Lethal white syndrome

An autosomal recessive condition occurring from breeding two overo Paint horses. Foals are white (occasional small colored patches) with congenital ileocolonic aganglionosis. The inherited defect is in the endothelin receptor gene. No fecal material is passed. Foals are initially bright and nurse well, but become increasingly distended and colicy. Occasional pure white foals of over-over mating are born without this condition, therefore a period of treatment is recommended to rule out meconium impaction. Foals should be euthanized if there is no response to flunixin and enemas. The colon often appears small at necropsy.

Glycogen branching enzyme deficiency (gbed) of quarter horses

GBED is an autosomal recessive disease of Quarter Horse and related breeds related to the foundation sire "King". When GBE is deficient, glycogen in tissues lacks the normal branched structure and thus foals cannot effectively store sugar molecules. Tissues that rely heavily on glycogen as a fuel are skeletal muscle, heart muscle, and the brain.

Clinical signs

Late term abortion or stillbirth can occur, with at least 3% of abortions in Quarter horses due to GBED. Foals that are born alive may appear weak or initially normal. They eventually demise with the development of seizures, becoming too weak to stand, or in some cases, sudden death may occur. All known cases of GBED have been euthanized or died by 18 weeks of age.


DNA testing of carriers can be performed on tail hair roots. UC Davis and VetGen can perform the testing. Liver or muscle necropsy samples are preferred to determine the status of a foal. Muscle staining with PAS shows globules of abnormal polysaccharide.

Commonly GBED foals have a low white blood cell count. They may be hypoglycemic had have elevated CK, AST and GGT.


The mutation is present in about 10% of all Quarter Horses. Breeding carriers results in a 25% chance of getting an affected foal.

Congenital clotting factor factor deficiencies

Congenital factor deficiencies are most likely to cause large hemorrhages into body cavities (melena, hematuria, hemoabdomen, hemothorax) or produce subcutaneous hemorrhages, hemarthrosis, epistaxis or continued hemorrhage after trauma or surgery. Petechiae are not observed as in platelet disorders. Deficiencies of factor VIII (Hemophilia A), factors IX, XI and XII and prekallikrein have been reported in horses, as has von Willebrand's disease.

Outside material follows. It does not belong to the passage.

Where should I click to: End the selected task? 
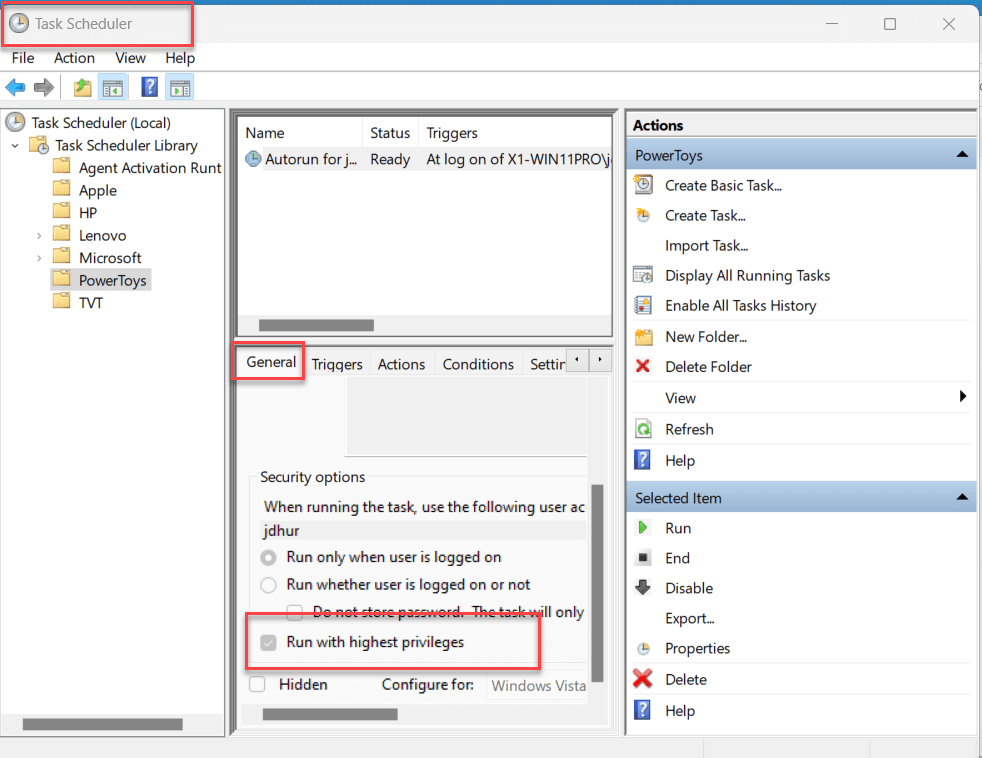(x=677, y=557)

Factor VIII deficiency (Hemophilia A) is sex-linked and recessive, occurring only in males. Factor XI deficiency does not result in clinical signs. Factors VIII and IX must be reduced to less than 5% before spontaneous hemorrhage occurs. Differentials include acquired coagulation factor-deficiencies from DIC, warfarin toxicity, moldy sweet clover poisoning and acute sever hepatic disease.

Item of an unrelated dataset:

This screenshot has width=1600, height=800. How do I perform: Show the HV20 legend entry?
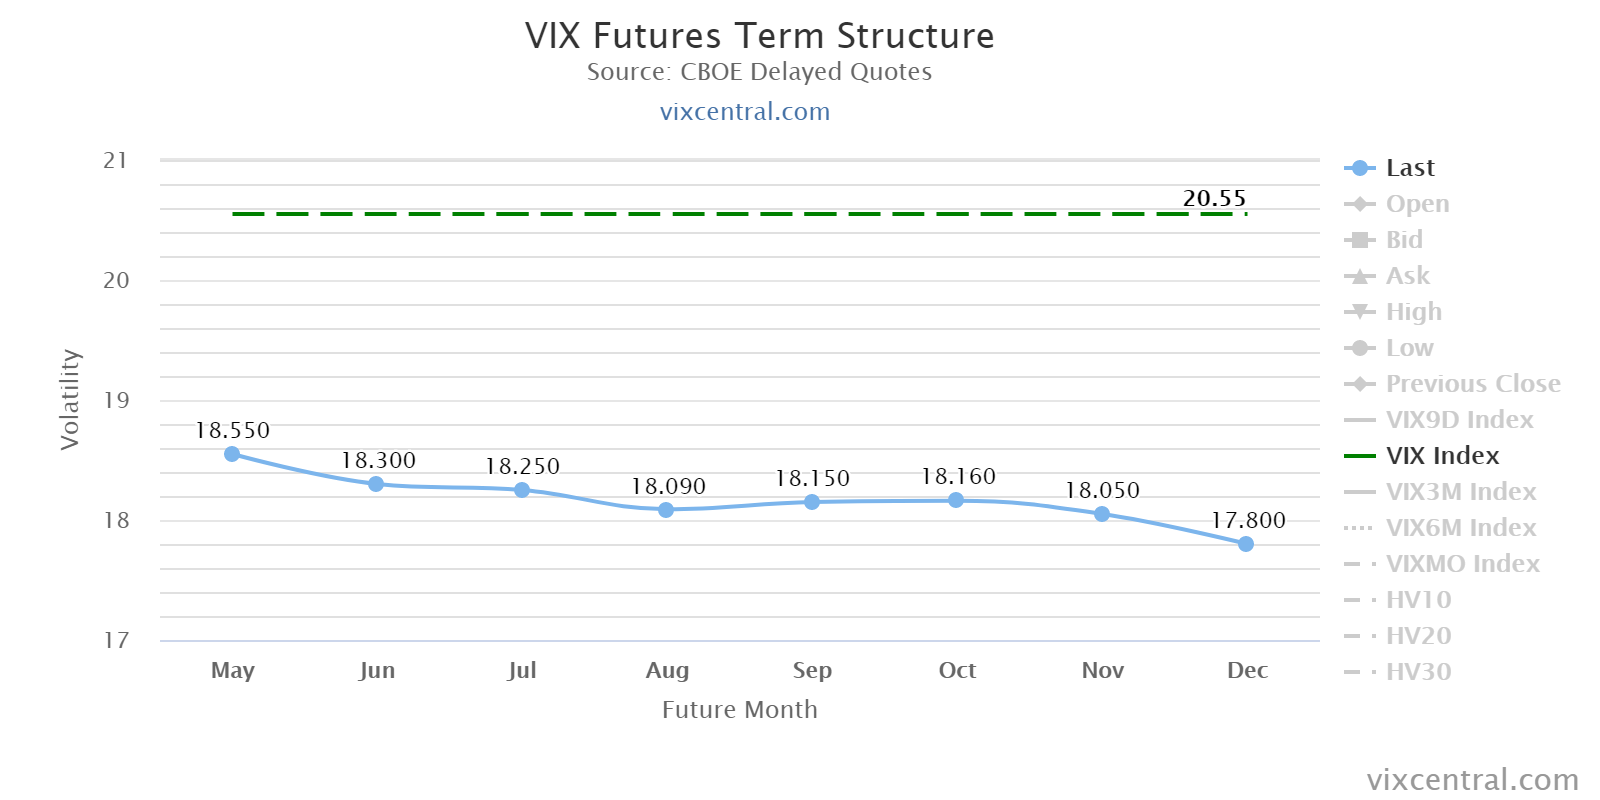(x=1418, y=636)
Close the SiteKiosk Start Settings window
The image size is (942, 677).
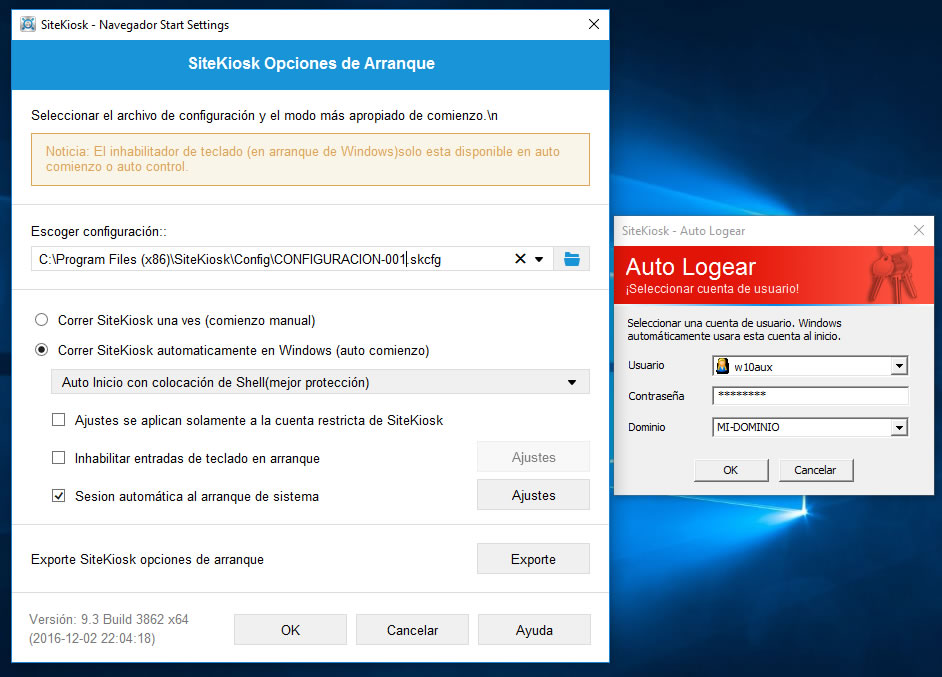click(x=594, y=24)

The inherited coagulopathies involve proteins in the intrinsic pathway (XII, XI, IX, VIII) therefore activated partial thromboplastin time (aPTT) will be prolonged, and prothrombin (PT) will be normal. Platelet count should be normal. In contrast acquired coagulation factor-deficiencies involve proteins in the extrinsic or common pathways causing increases in both the PT and aPTT.

Blood can be sent to special lab (Cornell University) for quantitative measurement of specific factors. Special handling is required. Also contact Dr. Boudreaux at Auburn as she may be interested in cloning the gene for you!

Long term prognosis is poor. Intermittent plasma transfusions can be used to provide clotting factors. Plasma transfusions will be required for life.

Glazmann's thrombasthenia

A rare inherited platelet defect caused by a change in the platelet glycoprotein complex IIb-IIIa. The IIb-IIIa complex is responsible for platelet aggregation acting as a receptor for fibrinogen. Although individuals have normal platelet numbers and cytologic appearance, the platelets are non-functional. Affected horses have epistaxis, gingival bleeding, and petechial and ecchymotic hemorrhages on mucosal surfaces. Mild anemia may be present due to the chronic bleeding. Platelet count, PT, aPTT, thrombin time (TT), and von Willebrand's factor concentrations are all normal. Gingival bleeding time is prolonged (>60 minutes, verses < 2 minutes in control horses). Dr. Pete Christopherson at Auburn University has developed a genetic test for this disorder in horses, and we have one affected horse in our teaching herd! No treatment is available.